Dated June 11, 2003, the document put the cost at $551.5 billion over 10 years. It appeared to confirm what Ms. Bjorklund and her bosses on the House Ways and Means Committee had long suspected: the actuary, Richard S. Foster, had concluded the legislation would be far more expensive than Congress's $400 billion estimate — and had kept quiet while lawmakers voted on the bill and President Bush signed it into law.
Ms. Bjorklund had been pressing Mr. Foster for his numbers since June. When he refused, telling her he could be fired, she said, she confronted his boss, Thomas A. Scully, then the Medicare administrator. "If Rick Foster gives that to you," Ms. Bjorklund remembered Mr. Scully telling her, "I'll fire him so fast his head will spin." Mr. Scully denies making such threats.

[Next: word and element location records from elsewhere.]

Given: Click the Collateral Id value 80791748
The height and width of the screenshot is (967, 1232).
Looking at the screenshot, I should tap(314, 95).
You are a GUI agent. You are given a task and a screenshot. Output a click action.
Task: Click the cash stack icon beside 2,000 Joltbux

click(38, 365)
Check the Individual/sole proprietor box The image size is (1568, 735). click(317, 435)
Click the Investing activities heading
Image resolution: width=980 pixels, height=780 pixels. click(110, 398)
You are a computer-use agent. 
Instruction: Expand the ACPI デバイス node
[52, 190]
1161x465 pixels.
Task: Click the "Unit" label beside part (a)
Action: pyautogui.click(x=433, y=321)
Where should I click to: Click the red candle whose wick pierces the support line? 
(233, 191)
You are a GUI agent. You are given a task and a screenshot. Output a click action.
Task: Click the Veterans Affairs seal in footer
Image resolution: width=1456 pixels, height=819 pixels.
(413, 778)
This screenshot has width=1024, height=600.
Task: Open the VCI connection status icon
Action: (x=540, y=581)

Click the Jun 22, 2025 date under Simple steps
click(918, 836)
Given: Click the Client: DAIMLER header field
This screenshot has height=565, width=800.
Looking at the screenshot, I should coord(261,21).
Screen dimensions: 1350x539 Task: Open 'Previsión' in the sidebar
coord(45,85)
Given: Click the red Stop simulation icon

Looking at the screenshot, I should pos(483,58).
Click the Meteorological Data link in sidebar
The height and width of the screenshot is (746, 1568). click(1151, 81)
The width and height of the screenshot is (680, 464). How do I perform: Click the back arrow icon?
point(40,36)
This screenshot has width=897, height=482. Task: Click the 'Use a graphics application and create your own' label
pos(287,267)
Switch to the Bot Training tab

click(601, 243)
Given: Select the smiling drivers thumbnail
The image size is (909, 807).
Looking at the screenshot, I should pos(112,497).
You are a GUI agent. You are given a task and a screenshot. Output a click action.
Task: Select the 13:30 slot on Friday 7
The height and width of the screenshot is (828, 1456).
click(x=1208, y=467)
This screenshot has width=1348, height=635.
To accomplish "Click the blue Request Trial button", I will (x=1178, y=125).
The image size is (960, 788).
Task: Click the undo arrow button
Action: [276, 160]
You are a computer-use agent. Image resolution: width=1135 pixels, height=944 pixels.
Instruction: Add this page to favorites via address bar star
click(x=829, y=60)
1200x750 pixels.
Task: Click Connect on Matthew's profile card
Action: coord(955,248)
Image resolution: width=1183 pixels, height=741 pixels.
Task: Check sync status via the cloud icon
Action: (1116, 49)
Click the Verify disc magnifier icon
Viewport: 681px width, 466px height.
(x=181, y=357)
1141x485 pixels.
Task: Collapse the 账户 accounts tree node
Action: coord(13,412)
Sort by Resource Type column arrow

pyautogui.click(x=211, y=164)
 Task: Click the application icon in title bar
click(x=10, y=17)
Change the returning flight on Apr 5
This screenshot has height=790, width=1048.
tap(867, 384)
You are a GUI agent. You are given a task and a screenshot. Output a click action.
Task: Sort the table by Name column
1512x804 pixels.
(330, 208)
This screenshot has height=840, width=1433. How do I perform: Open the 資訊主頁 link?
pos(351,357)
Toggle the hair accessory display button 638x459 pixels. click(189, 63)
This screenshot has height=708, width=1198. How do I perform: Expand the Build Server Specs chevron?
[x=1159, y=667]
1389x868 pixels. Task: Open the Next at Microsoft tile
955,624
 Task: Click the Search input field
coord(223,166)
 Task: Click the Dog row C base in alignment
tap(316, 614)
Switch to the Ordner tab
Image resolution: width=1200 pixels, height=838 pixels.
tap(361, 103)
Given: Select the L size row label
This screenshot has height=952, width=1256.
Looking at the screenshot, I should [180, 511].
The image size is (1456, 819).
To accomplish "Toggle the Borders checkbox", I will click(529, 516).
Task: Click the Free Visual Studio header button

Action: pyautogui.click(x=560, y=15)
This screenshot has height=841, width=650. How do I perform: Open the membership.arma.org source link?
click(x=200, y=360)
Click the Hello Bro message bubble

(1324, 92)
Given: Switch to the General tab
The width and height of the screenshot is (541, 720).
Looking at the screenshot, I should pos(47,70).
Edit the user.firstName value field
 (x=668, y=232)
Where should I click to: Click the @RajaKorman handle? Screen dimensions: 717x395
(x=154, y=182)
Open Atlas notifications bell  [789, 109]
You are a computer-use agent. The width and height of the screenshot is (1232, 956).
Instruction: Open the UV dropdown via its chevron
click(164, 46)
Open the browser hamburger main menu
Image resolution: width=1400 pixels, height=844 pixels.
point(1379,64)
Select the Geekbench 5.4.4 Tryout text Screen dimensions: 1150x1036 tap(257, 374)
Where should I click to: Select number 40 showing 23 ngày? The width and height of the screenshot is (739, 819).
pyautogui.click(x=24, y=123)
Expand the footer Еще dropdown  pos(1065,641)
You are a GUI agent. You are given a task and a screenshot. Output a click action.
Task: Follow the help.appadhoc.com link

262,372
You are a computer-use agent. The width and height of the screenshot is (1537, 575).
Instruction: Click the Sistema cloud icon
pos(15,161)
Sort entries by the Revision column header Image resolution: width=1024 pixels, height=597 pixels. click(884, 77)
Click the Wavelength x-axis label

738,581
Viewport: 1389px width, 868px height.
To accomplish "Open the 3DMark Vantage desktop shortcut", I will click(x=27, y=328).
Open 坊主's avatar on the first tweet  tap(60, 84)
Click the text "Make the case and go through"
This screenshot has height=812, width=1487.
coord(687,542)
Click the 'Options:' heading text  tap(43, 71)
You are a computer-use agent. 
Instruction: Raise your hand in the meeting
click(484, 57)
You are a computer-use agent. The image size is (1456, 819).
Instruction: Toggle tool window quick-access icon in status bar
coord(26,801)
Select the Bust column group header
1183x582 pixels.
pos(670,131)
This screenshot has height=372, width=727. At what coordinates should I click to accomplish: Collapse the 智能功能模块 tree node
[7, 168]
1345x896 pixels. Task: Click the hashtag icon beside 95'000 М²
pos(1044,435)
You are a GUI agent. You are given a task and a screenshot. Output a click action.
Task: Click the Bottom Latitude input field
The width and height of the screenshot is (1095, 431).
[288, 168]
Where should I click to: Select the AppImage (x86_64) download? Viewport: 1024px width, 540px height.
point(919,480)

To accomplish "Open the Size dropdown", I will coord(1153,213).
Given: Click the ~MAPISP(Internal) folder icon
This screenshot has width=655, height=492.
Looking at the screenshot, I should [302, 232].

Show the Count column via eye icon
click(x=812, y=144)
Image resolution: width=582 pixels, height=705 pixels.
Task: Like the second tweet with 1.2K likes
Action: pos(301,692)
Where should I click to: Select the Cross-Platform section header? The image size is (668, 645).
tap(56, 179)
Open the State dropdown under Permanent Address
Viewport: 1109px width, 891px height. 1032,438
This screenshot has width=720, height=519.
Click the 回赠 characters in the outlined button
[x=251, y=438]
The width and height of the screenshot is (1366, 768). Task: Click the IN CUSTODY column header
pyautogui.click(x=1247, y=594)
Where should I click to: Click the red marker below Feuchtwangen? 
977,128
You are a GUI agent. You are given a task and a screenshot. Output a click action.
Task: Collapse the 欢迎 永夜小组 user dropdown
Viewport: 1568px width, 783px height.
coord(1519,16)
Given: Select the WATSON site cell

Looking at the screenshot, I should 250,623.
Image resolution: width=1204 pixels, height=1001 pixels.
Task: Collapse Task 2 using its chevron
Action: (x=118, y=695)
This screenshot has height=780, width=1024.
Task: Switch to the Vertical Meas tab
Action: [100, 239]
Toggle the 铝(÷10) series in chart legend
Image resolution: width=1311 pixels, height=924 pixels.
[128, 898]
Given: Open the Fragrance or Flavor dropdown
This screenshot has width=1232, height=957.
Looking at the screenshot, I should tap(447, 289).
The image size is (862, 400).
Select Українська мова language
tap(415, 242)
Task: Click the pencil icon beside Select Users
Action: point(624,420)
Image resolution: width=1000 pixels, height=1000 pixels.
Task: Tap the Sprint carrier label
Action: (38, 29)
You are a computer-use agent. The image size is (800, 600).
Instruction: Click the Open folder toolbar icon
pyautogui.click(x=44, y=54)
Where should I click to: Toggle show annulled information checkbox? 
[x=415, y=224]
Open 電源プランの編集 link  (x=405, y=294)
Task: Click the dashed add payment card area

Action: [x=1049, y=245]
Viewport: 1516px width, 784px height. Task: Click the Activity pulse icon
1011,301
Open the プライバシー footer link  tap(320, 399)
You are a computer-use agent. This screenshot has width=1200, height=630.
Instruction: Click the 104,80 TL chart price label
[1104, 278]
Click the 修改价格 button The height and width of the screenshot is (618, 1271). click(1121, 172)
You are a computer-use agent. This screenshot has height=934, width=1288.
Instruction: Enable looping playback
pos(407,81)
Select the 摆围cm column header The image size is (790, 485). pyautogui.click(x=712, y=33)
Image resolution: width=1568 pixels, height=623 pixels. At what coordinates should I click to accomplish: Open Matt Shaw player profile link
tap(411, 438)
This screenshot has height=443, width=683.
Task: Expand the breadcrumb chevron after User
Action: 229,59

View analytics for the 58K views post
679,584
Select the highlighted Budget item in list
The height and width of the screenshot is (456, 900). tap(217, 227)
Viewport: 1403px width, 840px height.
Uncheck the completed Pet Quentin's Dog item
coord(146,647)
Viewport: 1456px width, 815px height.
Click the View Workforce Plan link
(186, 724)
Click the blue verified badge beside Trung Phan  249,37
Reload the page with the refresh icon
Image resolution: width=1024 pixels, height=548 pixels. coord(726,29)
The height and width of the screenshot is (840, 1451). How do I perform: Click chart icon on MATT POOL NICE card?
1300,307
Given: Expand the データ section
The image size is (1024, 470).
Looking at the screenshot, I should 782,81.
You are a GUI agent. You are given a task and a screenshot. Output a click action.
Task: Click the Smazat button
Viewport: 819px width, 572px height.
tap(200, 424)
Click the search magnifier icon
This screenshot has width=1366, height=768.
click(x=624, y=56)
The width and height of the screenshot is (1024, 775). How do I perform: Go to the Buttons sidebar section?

These conversations among three government employees — an obscure Congressional aide, a little-known actuary and a high-level official — remained secret until now, and Ms. Bjorklund still does not know who sent the fax. But Mr. Foster went public last week, and details of his struggle for independence within the Bush administration are now emerging, raising questions about whether the White House intentionally withheld crucial data from lawmakers.